More than 10 million new pieces of malware were recorded in the second half of 2010 by one of the companies participating in the international reporting efforts of the APWG.
Meanwhile, attacks have evolved to a new level, with some now taking the form of several components that arrive in an infected machine at different times before acting together as one malicious code to break into consumer banking accounts and make illicit transfers or bogus bill payments, the anti-phishing and online security coalition said.
Still, “55% of the new samples created in the second half of 2010 were Trojans, the favorite weapon used by cybercriminals to infect consumers' computers,” said Louis Corrons, technical director at PandaLabs and a contributor to the trade group's just released H2 2010 Phishing Activity Trends Report.

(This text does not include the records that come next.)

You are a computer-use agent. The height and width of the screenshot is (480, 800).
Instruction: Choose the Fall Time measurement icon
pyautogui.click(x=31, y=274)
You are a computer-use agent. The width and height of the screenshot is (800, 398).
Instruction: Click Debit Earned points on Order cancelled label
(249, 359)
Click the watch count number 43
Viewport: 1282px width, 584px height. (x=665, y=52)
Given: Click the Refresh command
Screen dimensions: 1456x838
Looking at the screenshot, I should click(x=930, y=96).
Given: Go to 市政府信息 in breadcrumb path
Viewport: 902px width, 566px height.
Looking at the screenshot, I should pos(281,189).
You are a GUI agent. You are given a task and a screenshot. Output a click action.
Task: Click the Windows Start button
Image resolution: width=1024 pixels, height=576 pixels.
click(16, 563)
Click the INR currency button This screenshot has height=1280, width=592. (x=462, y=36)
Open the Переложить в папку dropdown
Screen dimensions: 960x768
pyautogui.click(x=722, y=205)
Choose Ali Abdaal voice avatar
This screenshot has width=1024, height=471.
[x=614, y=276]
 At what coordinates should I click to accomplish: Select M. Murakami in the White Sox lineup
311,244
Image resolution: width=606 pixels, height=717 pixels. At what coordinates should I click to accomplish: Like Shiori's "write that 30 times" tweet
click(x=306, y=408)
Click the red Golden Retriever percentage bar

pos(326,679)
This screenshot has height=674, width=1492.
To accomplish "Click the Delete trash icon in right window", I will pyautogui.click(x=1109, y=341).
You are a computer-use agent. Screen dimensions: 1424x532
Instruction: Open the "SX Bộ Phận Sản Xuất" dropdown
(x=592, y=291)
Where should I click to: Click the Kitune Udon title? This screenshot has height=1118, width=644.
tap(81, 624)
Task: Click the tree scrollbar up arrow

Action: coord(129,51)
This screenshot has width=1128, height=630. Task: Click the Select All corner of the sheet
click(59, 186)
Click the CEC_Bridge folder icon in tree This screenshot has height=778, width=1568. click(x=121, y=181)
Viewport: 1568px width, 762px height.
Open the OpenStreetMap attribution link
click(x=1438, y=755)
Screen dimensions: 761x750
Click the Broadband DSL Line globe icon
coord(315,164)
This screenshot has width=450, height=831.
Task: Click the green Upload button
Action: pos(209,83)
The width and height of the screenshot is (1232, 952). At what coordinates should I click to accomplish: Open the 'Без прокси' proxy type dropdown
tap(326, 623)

Corrons' company reported more than 10.4 million new malware samples in the last six months of last year, representing 17% of all samples PandaLabs has recorded since 1990, he said.
The APWG also noted an increase in spear-phishing–highly individualized attacks on insiders at companies and government agencies–and blamed that tactic for some of the mostly costly hack attacks reported so far.
“These emails usually evade spam and anti-virus filters, and are very effective at infecting a user's computer,” said Dave Jevans, APWG chairman. “This trend is accelerating in 2011, and is responsible for many high-profile corporate data breaches.”
The APWG is a coalition of security, financial services and government organizations founded in 2003 as the Anti-Phishing Working Group.